What you have to do:
Rescale the click coordinates in the data below: starting with the line containing "ALL (384, 426)" and going on through the end of the data, write out every line again, requests included, with each coordinate multiplied by 1.15 and rounded to a whole number, halves rounding up. Leave the pictures out of your answer.

Information provided:
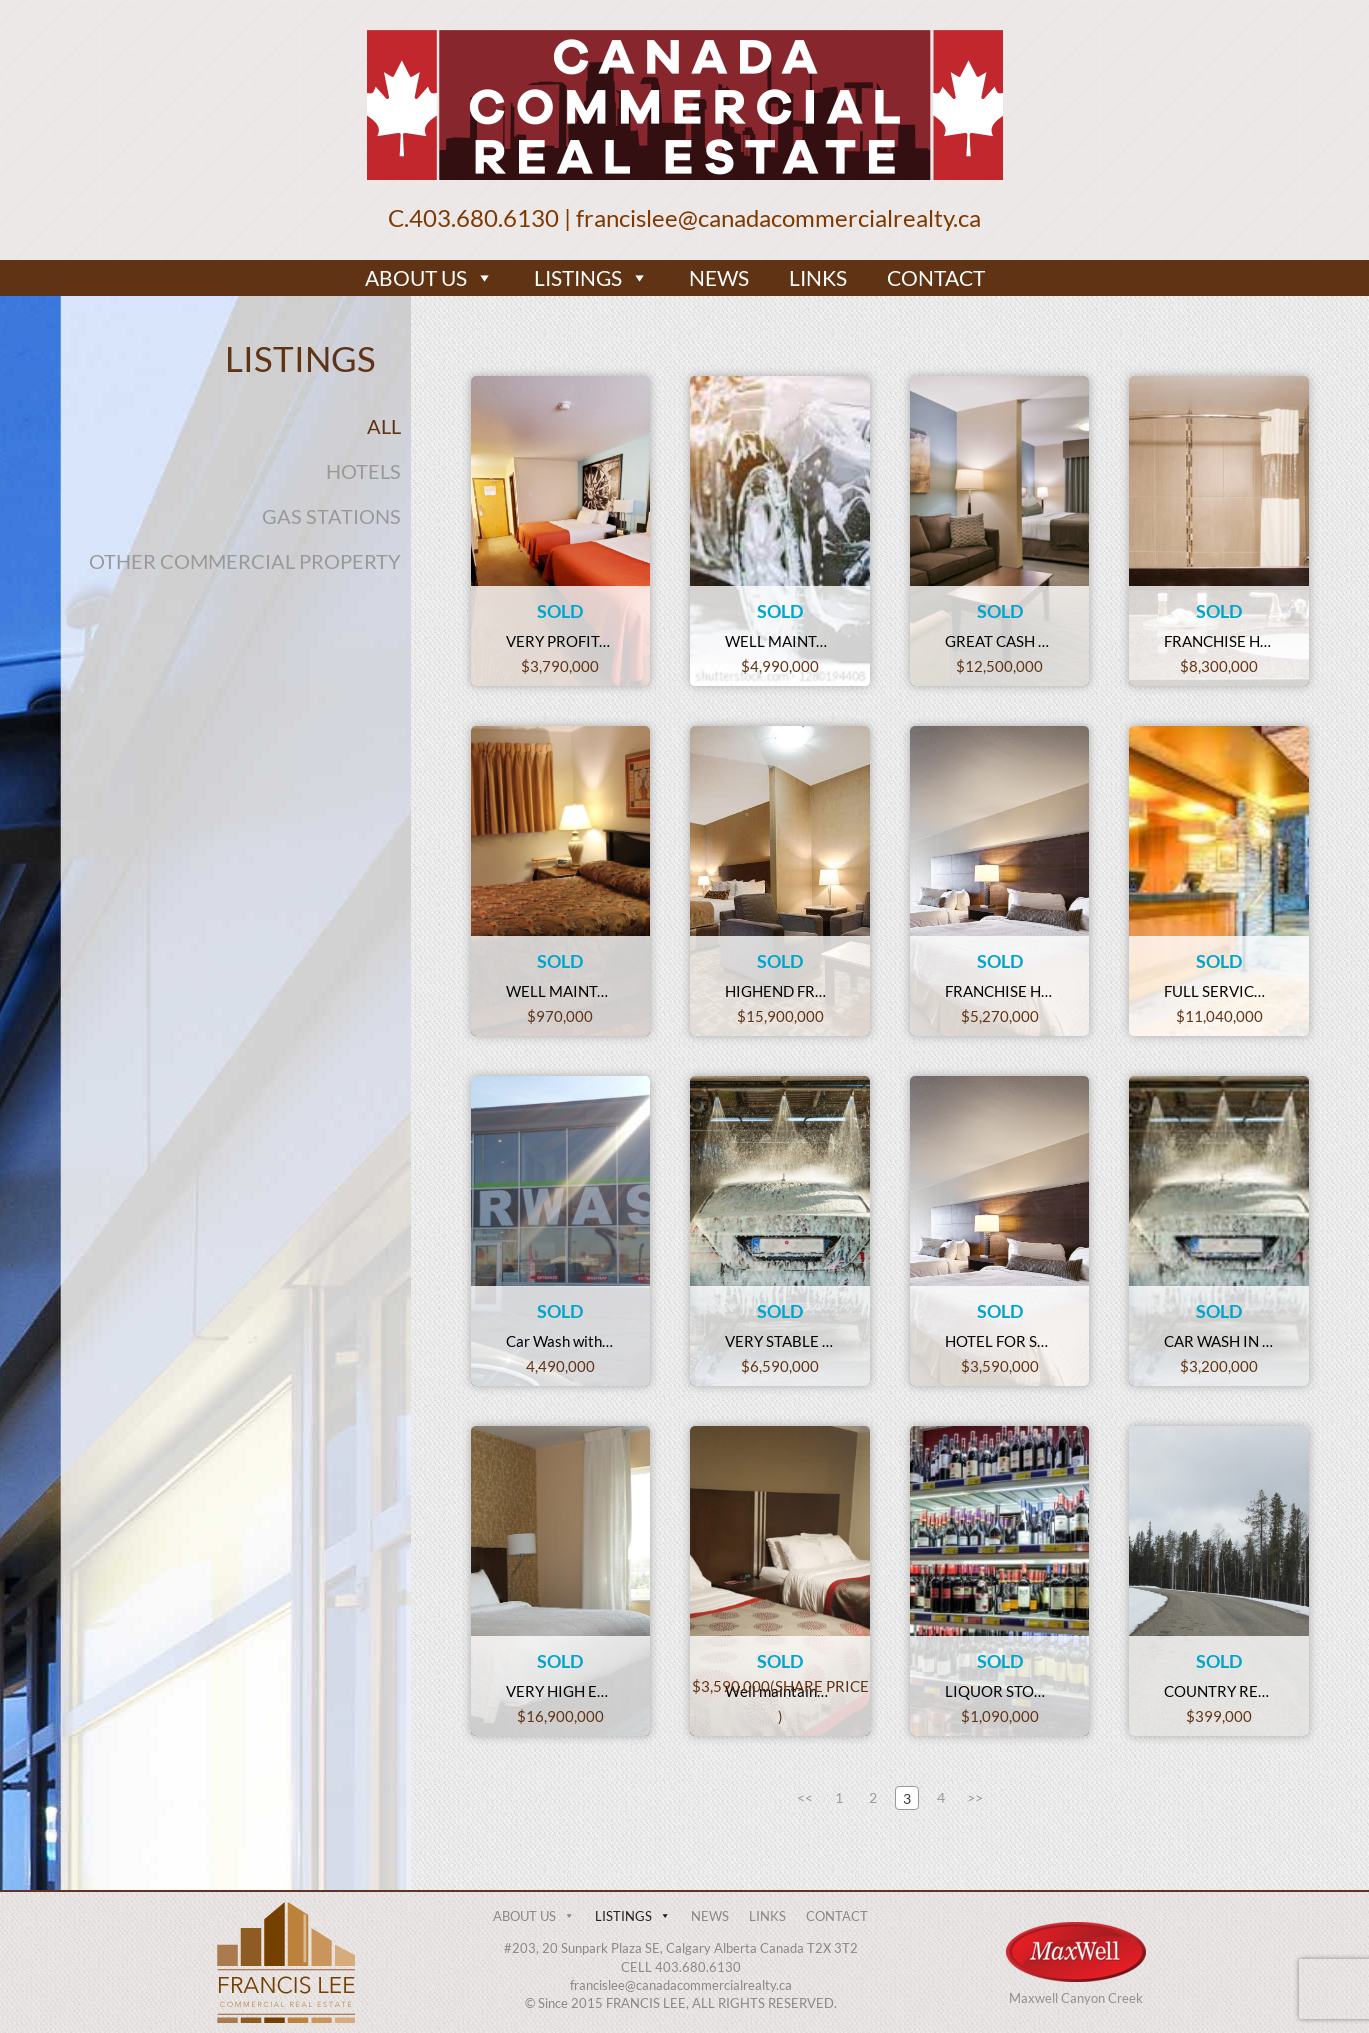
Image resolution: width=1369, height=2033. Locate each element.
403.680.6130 (484, 217)
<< (805, 1797)
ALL (384, 426)
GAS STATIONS (331, 516)
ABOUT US (429, 278)
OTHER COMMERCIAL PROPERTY (245, 561)
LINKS (818, 277)
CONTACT (936, 277)
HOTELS (363, 471)
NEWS (719, 277)
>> (975, 1797)
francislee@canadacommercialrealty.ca (778, 217)
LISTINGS (591, 278)
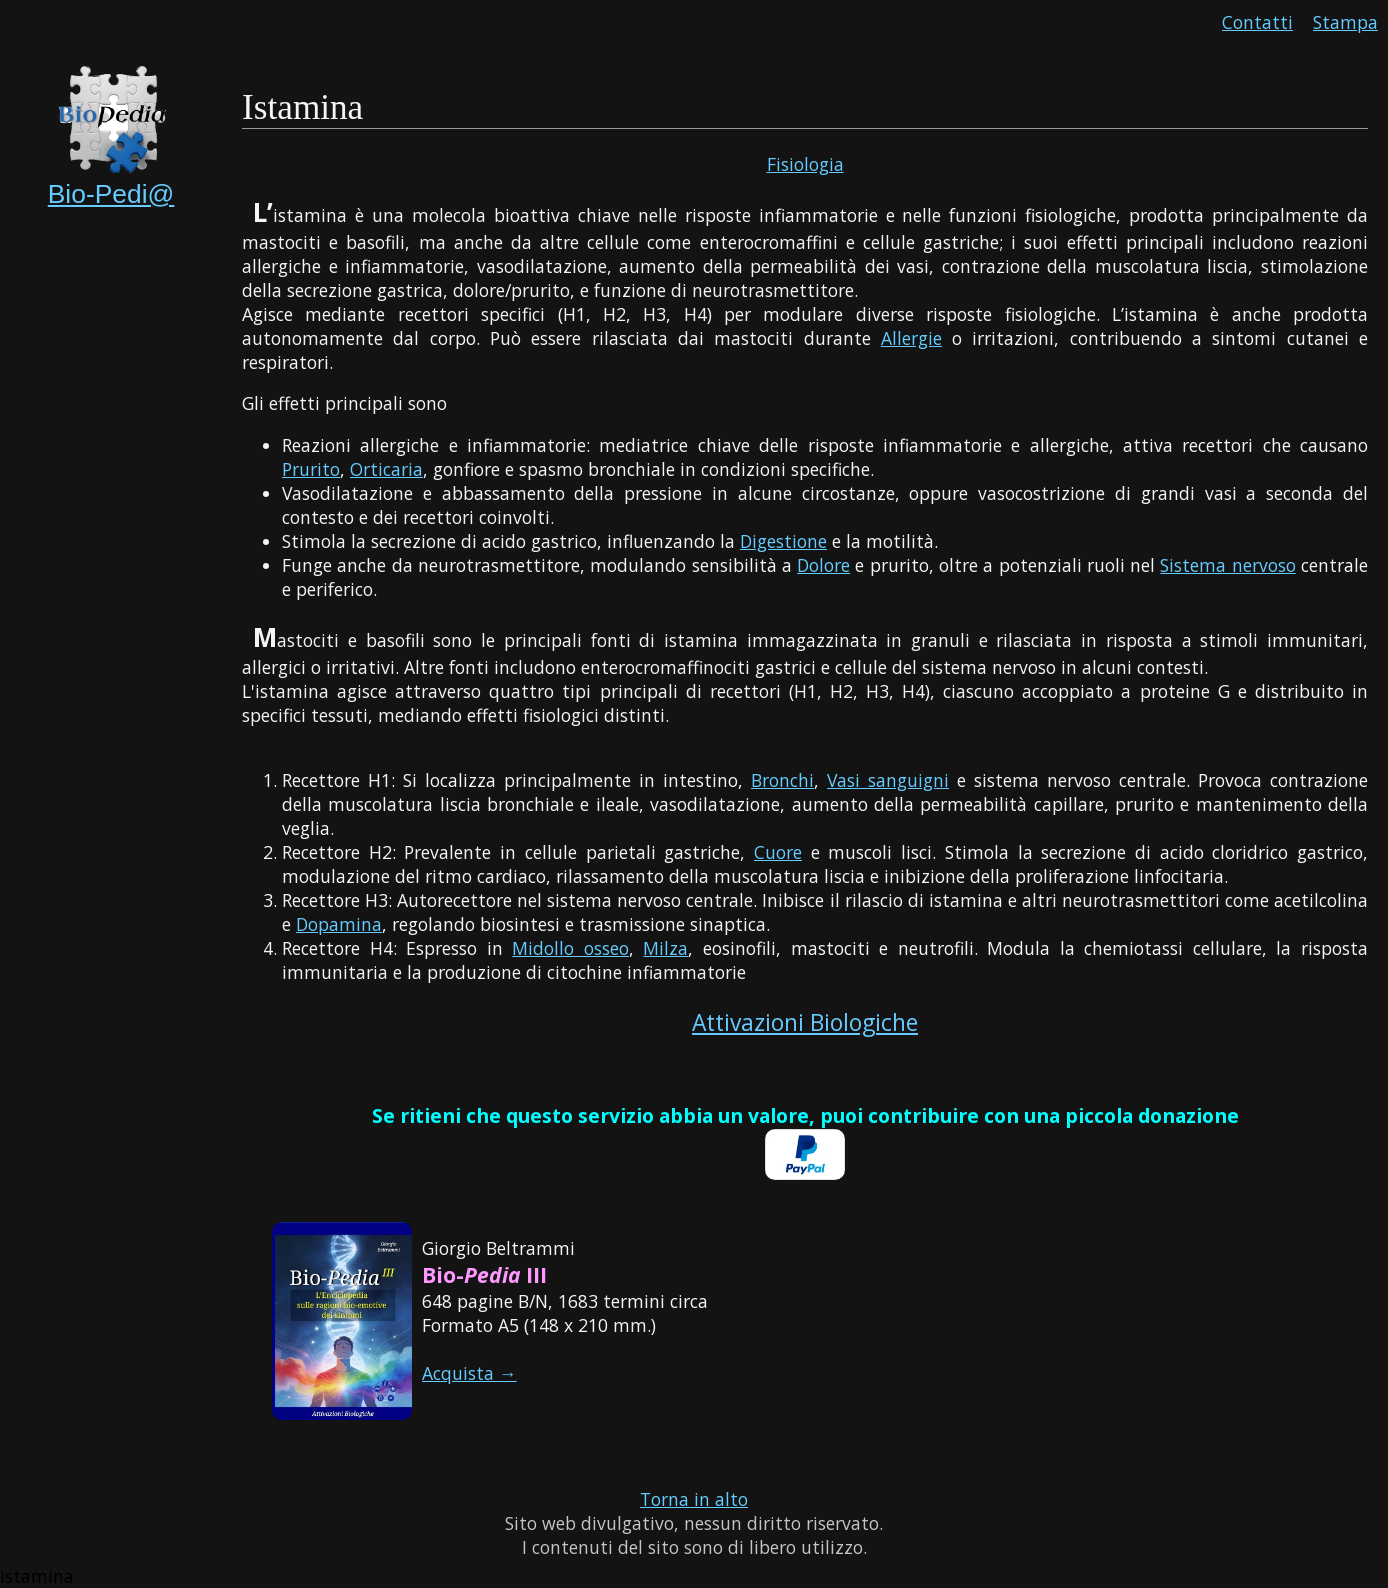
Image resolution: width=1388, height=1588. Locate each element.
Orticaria (386, 469)
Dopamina (339, 924)
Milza (665, 948)
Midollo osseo (570, 948)
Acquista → (469, 1373)
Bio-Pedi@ (111, 194)
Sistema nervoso (1227, 565)
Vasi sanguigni (888, 780)
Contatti (1257, 22)
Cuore (778, 852)
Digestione (783, 541)
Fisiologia (805, 164)
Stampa (1345, 22)
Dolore (823, 565)
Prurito (311, 469)
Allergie (911, 338)
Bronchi (782, 780)
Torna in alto (694, 1499)
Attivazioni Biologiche (805, 1022)
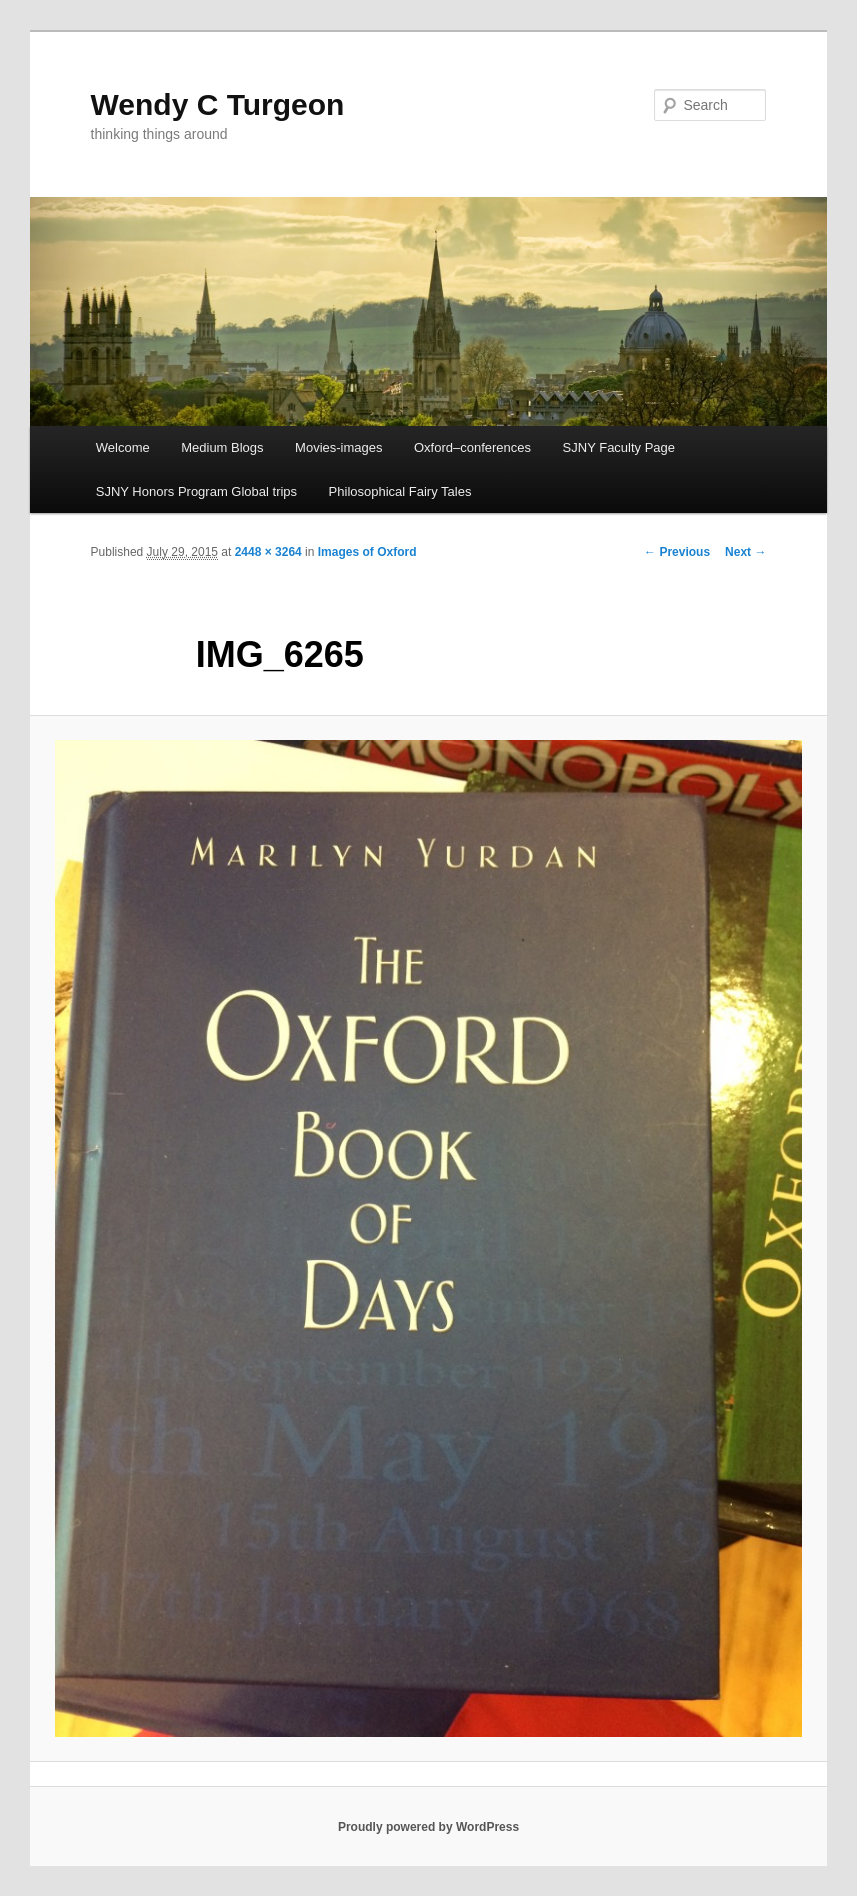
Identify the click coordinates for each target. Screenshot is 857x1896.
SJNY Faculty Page (619, 447)
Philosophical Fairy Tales (400, 491)
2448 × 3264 (268, 552)
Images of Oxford (367, 552)
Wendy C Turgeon (218, 104)
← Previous (677, 552)
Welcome (123, 447)
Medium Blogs (222, 447)
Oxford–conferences (472, 447)
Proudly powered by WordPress (428, 1827)
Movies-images (338, 447)
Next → (745, 552)
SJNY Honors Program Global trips (196, 491)
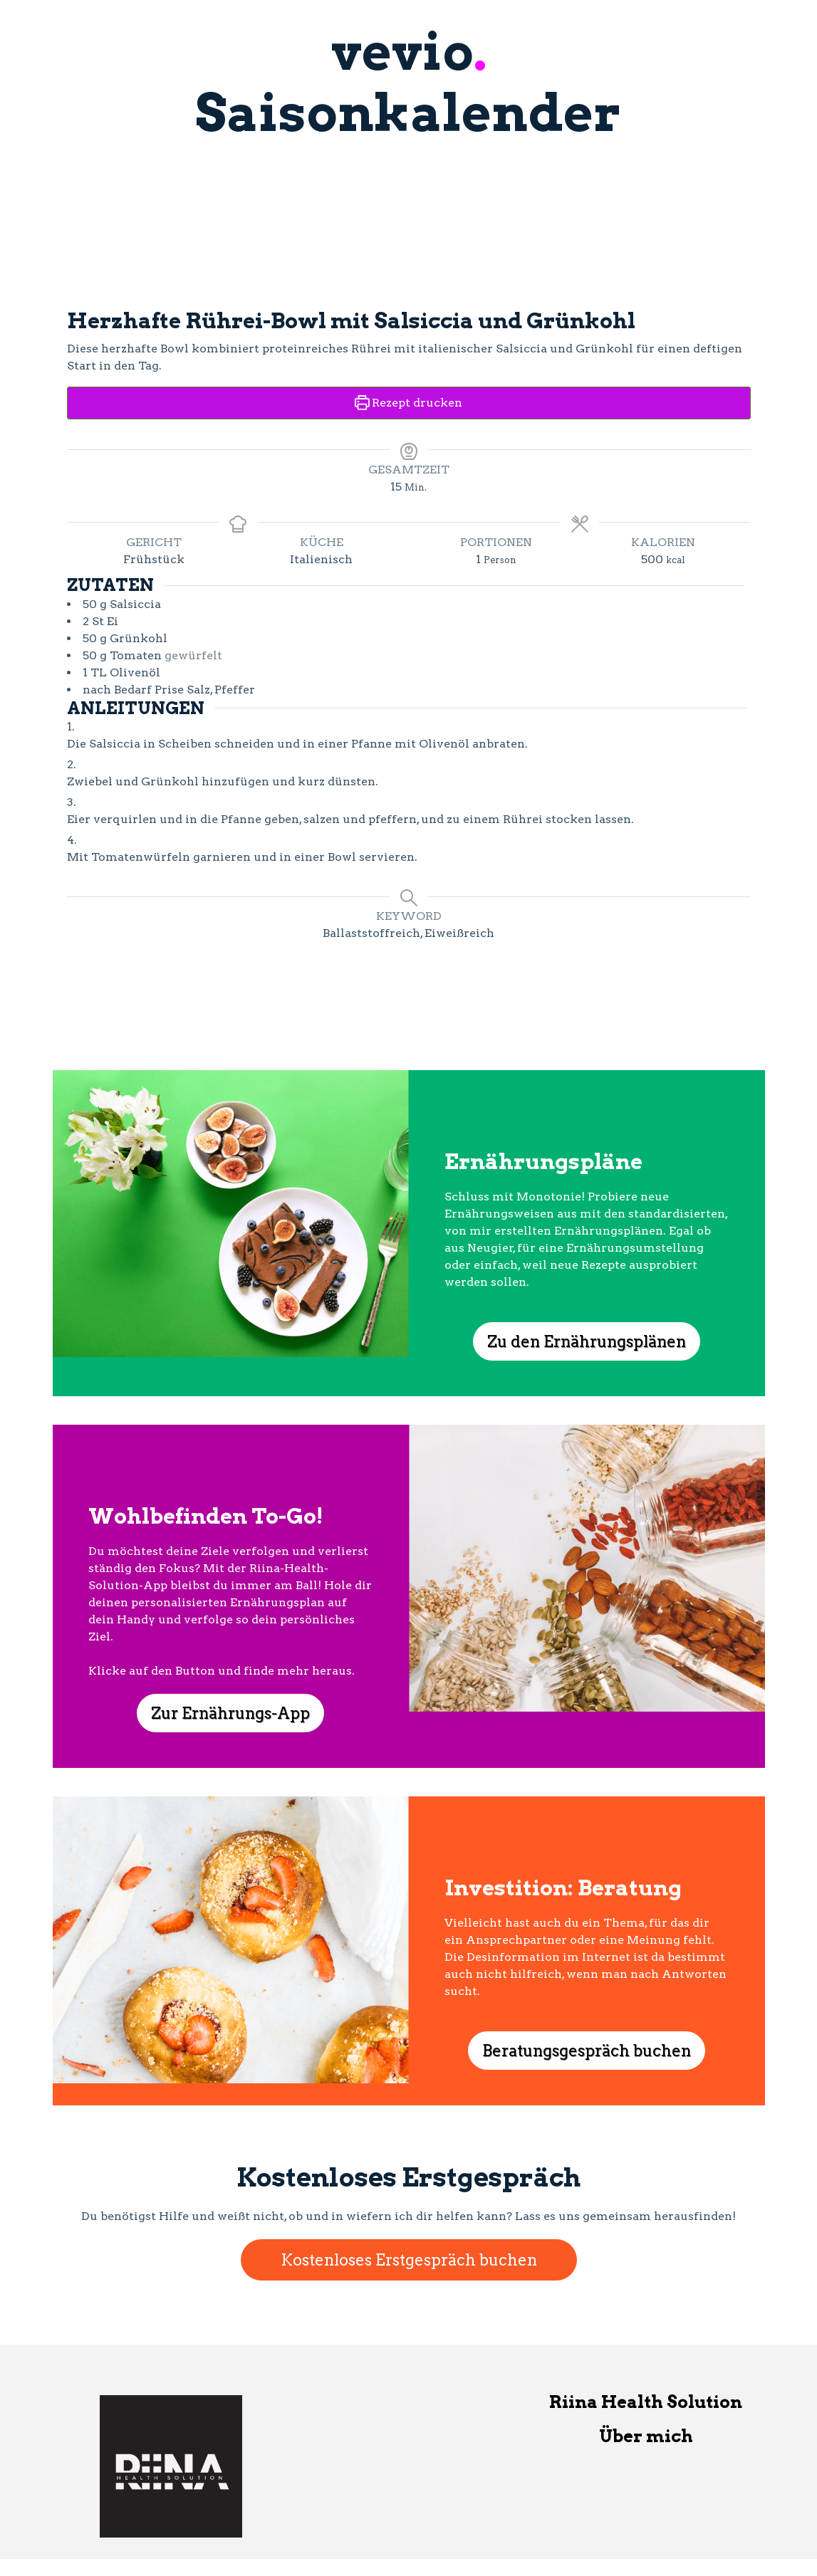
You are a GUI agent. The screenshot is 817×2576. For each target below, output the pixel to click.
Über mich (646, 2436)
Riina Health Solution (645, 2402)
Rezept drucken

The solution:
ALL (442, 490)
GAS STATIONS (381, 593)
ABOUT US (493, 320)
OTHER COMMERCIAL PROPERTY (282, 645)
LINKS (941, 319)
CONTACT (1076, 319)
HOTELS (417, 542)
NEWS (827, 319)
>> (1121, 2067)
francislee@canadacommercialrealty.ca (895, 250)
LISTINGS (680, 320)
Image resolution: width=1388, height=1588. Locate each element.
Orticaria (444, 539)
Dopamina (390, 1063)
Milza (765, 1090)
Midollo osseo (656, 1090)
Acquista → (539, 1579)
Bio-Pedi@ (128, 223)
Sistema nervoso (1411, 650)
Vasi sanguigni (1021, 897)
Contatti (1446, 25)
Cuore (895, 980)
Digestione (900, 622)
Fisiologia (926, 189)
Stampa (1547, 25)
Dolore (946, 650)
Prurito (358, 539)
Allergie (1048, 389)
Bronchi (899, 897)
Torna in alto (798, 1724)
Attivazioni Biologiche (926, 1175)
Identify the click coordinates for each target. Screenshot is 857x1896.
SJNY Faculty Page (712, 514)
Philosophical Fairy Tales (460, 565)
2448 × 3264 (308, 635)
Images of Oxford (422, 635)
Wendy C Turgeon (251, 120)
← Previous (779, 635)
Welcome (141, 514)
Medium Blogs (255, 514)
Oxford–conferences (543, 514)
Proudly powered by WordPress (492, 2101)
Movies-images (389, 514)
Next → (857, 635)
SJNY Honors Program Global trips (225, 565)
You are a GUI agent. The screenshot is 817×2576. For each target below, output the pixel to click.
Über mich (743, 2801)
Riina Health Solution (742, 2762)
Rezept drucken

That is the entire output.